[llvm] r357176 - [AMDGPU] Clarify Code Object V2/V3 differences in AMDGPUUsage

Scott Linder via llvm-commits llvm-commits at lists.llvm.org
Thu Mar 28 08:08:52 PDT 2019


Author: scott.linder
Date: Thu Mar 28 08:08:52 2019
New Revision: 357176

URL: http://llvm.org/viewvc/llvm-project?rev=357176&view=rev
Log:
[AMDGPU] Clarify Code Object V2/V3 differences in AMDGPUUsage

Ensure Code Object V2 documentation is complete, but always contains a
warning and a link to the equivalent Code Object V3 documentation.

Explicitly indicate that any note records present in a code object that
are not documented must be considered deprecated and ignored.

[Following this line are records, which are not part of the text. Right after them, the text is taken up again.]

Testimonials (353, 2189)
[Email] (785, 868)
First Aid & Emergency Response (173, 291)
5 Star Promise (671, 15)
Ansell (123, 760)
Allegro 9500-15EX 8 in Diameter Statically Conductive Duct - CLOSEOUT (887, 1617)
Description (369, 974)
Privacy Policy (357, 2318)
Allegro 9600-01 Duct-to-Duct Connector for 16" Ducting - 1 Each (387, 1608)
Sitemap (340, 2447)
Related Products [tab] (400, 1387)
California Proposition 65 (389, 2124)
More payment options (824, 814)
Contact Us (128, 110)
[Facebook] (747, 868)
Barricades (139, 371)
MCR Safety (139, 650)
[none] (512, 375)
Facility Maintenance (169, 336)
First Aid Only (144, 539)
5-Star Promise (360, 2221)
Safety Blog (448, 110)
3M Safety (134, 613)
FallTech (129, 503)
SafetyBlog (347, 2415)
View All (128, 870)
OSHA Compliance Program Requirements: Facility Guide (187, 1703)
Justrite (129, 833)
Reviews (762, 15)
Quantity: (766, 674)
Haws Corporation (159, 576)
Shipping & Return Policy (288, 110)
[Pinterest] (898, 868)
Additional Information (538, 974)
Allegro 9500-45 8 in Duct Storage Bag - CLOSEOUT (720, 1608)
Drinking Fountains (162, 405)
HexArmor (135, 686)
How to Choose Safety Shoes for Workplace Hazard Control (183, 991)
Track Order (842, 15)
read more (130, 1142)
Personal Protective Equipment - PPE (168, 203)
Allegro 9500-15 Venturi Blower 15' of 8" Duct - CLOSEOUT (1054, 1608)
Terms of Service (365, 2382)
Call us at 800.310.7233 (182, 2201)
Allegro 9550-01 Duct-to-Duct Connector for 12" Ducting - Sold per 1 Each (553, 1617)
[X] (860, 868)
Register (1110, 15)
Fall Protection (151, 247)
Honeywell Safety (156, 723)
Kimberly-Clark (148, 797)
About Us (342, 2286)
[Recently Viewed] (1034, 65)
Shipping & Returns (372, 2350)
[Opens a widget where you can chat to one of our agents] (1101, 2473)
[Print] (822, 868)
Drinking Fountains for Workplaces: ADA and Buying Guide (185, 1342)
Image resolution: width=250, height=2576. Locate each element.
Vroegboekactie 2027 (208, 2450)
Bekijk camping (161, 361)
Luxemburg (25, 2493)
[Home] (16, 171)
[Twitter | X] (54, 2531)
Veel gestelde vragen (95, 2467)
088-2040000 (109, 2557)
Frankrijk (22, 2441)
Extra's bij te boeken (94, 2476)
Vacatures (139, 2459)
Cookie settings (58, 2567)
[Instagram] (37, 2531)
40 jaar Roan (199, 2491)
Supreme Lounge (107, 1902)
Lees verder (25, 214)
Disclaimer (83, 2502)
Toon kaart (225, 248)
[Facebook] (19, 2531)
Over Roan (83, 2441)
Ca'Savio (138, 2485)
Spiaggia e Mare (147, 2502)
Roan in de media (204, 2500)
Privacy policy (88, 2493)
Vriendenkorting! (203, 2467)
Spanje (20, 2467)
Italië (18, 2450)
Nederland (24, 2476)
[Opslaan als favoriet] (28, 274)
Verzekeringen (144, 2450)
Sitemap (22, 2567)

Differential Revision: https://reviews.llvm.org/D59782

Modified:
    llvm/trunk/docs/AMDGPUUsage.rst

Modified: llvm/trunk/docs/AMDGPUUsage.rst
URL: http://llvm.org/viewvc/llvm-project/llvm/trunk/docs/AMDGPUUsage.rst?rev=357176&r1=357175&r2=357176&view=diff
==============================================================================
--- llvm/trunk/docs/AMDGPUUsage.rst (original)
+++ llvm/trunk/docs/AMDGPUUsage.rst Thu Mar 28 08:08:52 2019
@@ -699,21 +699,32 @@ if needed.
 Note Records
 ------------
 
-As required by ``ELFCLASS32`` and ``ELFCLASS64``, minimal zero byte padding must
-be generated after the ``name`` field to ensure the ``desc`` field is 4 byte
-aligned. In addition, minimal zero byte padding must be generated to ensure the
-``desc`` field size is a multiple of 4 bytes. The ``sh_addralign`` field of the
-``.note`` section must be at least 4 to indicate at least 8 byte alignment.
+The AMDGPU backend code object contains ELF note records in the ``.note``
+section. The set of generated notes and their semantics depend on the code
+object version; see :ref:`amdgpu-note-records-v2` and
+:ref:`amdgpu-note-records-v3`.
+
+As required by ``ELFCLASS32`` and ``ELFCLASS64``, minimal zero byte padding
+must be generated after the ``name`` field to ensure the ``desc`` field is 4
+byte aligned. In addition, minimal zero byte padding must be generated to
+ensure the ``desc`` field size is a multiple of 4 bytes. The ``sh_addralign``
+field of the ``.note`` section must be at least 4 to indicate at least 8 byte
+alignment.
 
 .. _amdgpu-note-records-v2:
 
 Code Object V2 Note Records (-mattr=-code-object-v3)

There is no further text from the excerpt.